The French scholar Émile de St. Denis suggested the corvus featured a 36 ft bridge with the mast hole set 12 ft from the near end. The design suggested by de St. Denis, however, did not include an oblong hole and forced the bridge to travel up and down the mast completely perpendicular to the deck at all times.

The next step in that direction occurred in 1956, when the historian H.T. Wallinga published his dissertation The Boarding-Bridge of the Romans. It suggested a different full-beam design for the corvus, which became the most widely accepted model among scholars for the rest of the twentieth century. Wallinga's design included the oblong notch in the deck of the bridge to allow it to rise at an angle by the pulley mounted on the top of the mast.

=== Revisionist debate ===
Not all scholars have accepted the idea that the Romans invented and used the corvus as a specialized boarding device. In 1907, the historian William W. Tarn argued that the corvus never existed as described in ancient sources.

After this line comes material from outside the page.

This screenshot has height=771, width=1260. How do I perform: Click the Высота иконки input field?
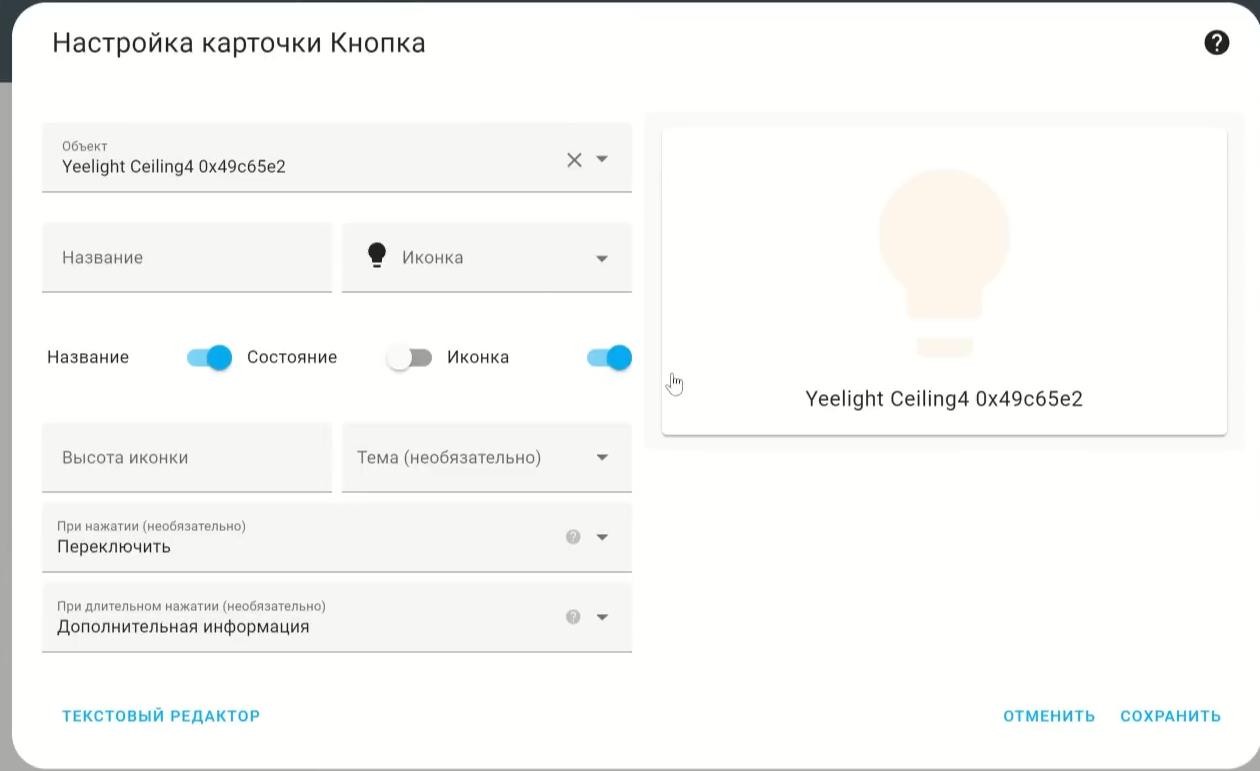(x=187, y=458)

Tarn believed that the bridge's weight would have destabilized Roman ships, which were not designed to carry such equipment. He proposed that when the corvus was raised, it would shift the center of gravity so dramatically that the vessel would capsize. Instead, Tarn suggested the corvus was likely an enhanced version of the grapnel pole—a simpler boarding device used in Greek naval warfare as early as 413 BCE.